Mengenai syarat-syarat sebuah daerah agar bisa menerapkan new normal, 54% responden mengaku telah mengetahui apa saja ketentuan-ketentuannya. Lain hal dengan 32% remaja lain yang kurang memahami persyaratan sebuah daerah agar dapat menjalani era normal baru. Kemudian, 12% lainnya mengaku tidak tahu apa saja ketentuan yang harus dipenuhi oleh suatu daerah. Sebanyak 2% responden merasa ragu-ragu. Lantas, terkait persyaratan suatu daerah untuk menjalankan new normal, 21% remaja Denpasar merasa keputusan yang diambil pemerintah belum tepat. “Menurutku masih belum sepenuhnya tepat. Karena masyarakat yang terkena COVID-19 ini masih terus meningkat,” ujar Rennisa Velda Anandita Susatya (17). Mayoritas, sebanyak 41% responden beranggapan bahwa keputusan untuk menjalankan new normal masih kurang tepat. Berseberangan dengan 28% remaja yang berpikir bahwa kebijakan yang diambil pemerintah untuk menjalani era normal baru sudah tepat. 19% sisanya masih merasa ragu-ragu. “Aku jawab ragu-ragu karena aku nggak tahu itu keputusan baik atau malah kurang tepat. Menurutku bisa disebut keputusan baik karena orang-orang yang kehilangan sumber ekonominya selama pandemi kemarin bisa mulai bangkit. Jeleknya itu masyarakat sebagian besar masih belum benar-benar teredukasi sama protokol kesehatan yang harus dituruti. Jadi konsekuensi new normalnya masih condong ke arah risiko merugikan,” jelas Anisa Putri.

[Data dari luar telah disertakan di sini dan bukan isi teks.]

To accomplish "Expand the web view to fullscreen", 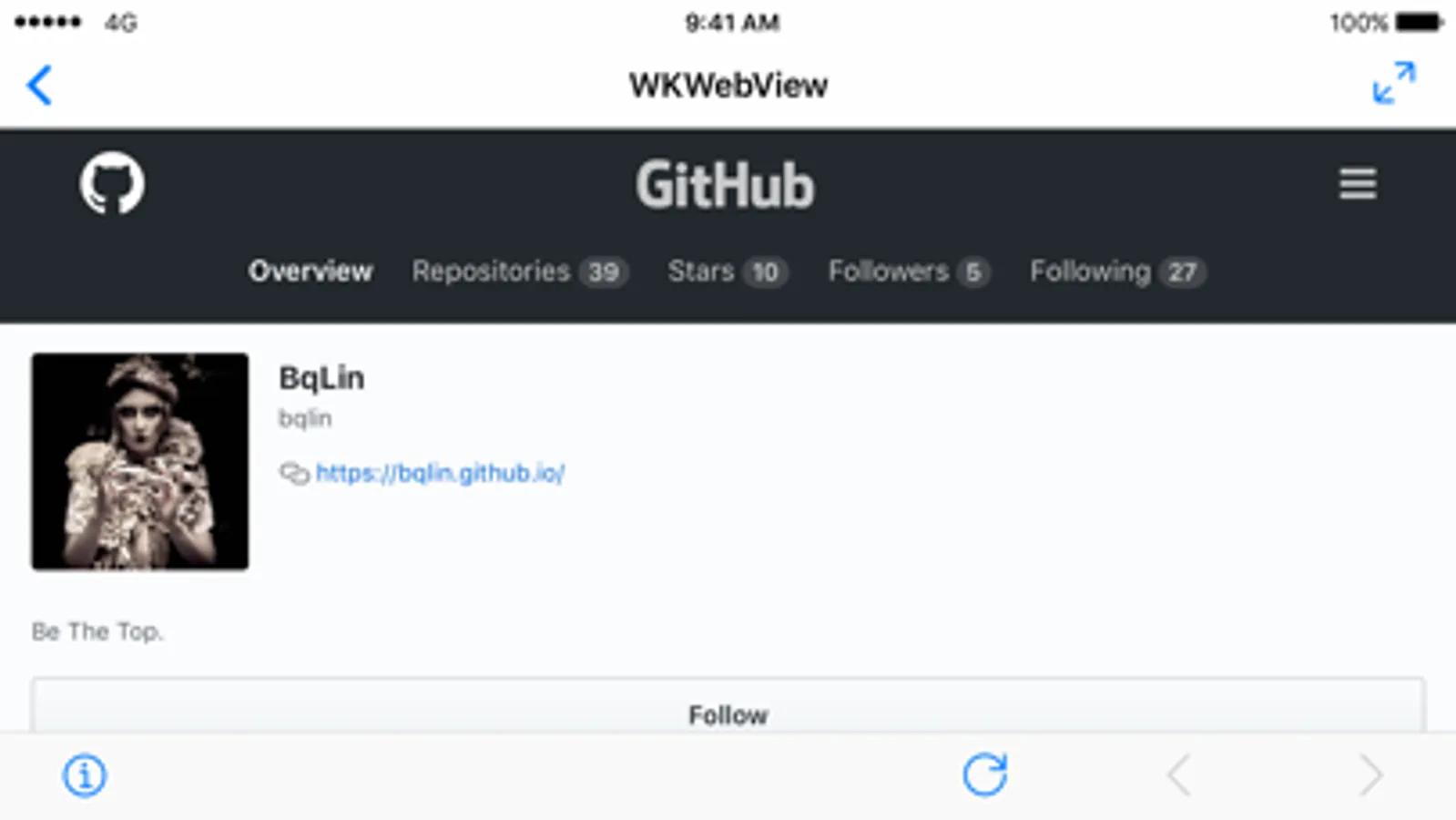I will (x=1394, y=83).
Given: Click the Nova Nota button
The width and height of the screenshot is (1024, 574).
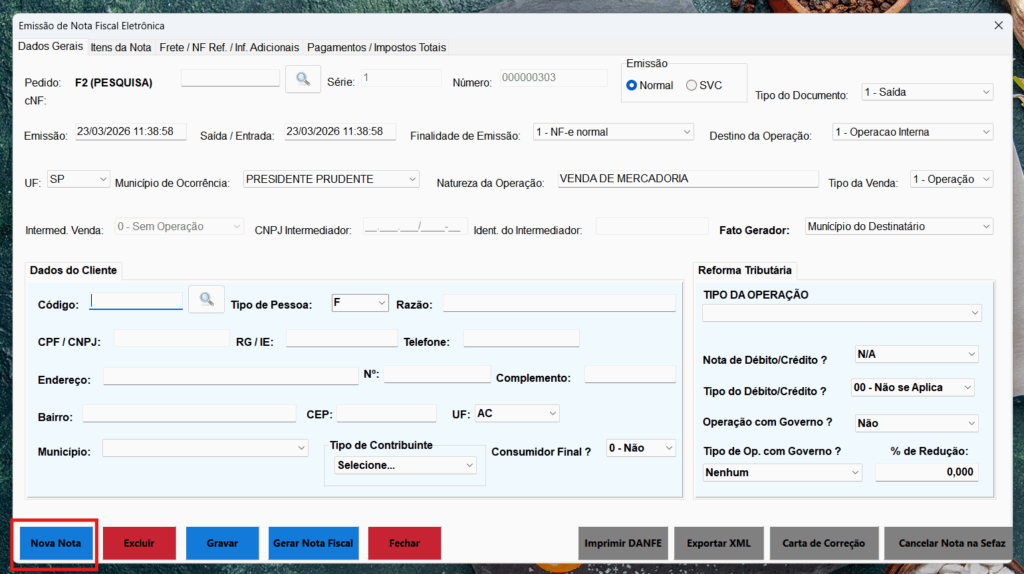Looking at the screenshot, I should point(55,543).
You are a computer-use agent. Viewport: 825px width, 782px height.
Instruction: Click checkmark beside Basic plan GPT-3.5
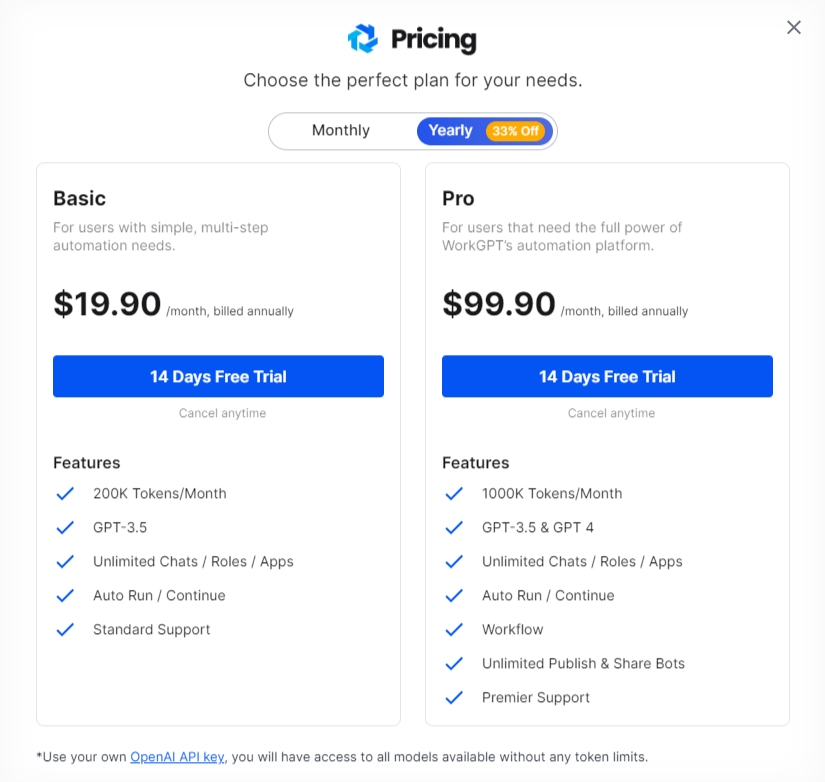click(65, 527)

Keputusan pemerintah untuk menjalani era normal baru memang sudah bulat, kendati begitu 84% responden menganggap belum semua masyarakat siap dan disiplin dalam mengikuti protokol kesehatan ketika new normal. Seperti halnya apa yang diungkapkan oleh Ni Kadek Dhina Riani Putri (17) yang juga meragukan kesiapan masyarakat Denpasar. “Masih terdapat masyarakat yang tidak disiplin dan masih menyepelekan mngenai pandemi ini. Sebaiknya pemerintah lebih memikirkan lagi untuk mengambil keputusan ini,” ungkap Dhina Riani. Berbanding terbalik dengan Dhina Riani, Made Widiadnyani (18) pun menyerukan pendapatnya. “Menurutku masyarakat Denpasar udah siap untuk mengikuti new normal. Karena rata-rata yang aku temui di lapangan sudah banyak masyarakat yang menggunakan masker. Bahkan ada beberapa yang menggunakan face shield juga. Selain itu, sudah banyak fasilitas seperti tempat cuci tangan dan handsanitizer khususnya di tempat-tempat umum,” ucap Widiadnyani. Rupanya 12% remaja lainnya juga menyetujui anggapan Widiadnyani. 12% remaja tersebut merasa semua masyarakat telah siap dan dapat mengikuti protokol kesehatan. Minoritas responden yakni sebanyak 4% memilih untuk tidak menjawab.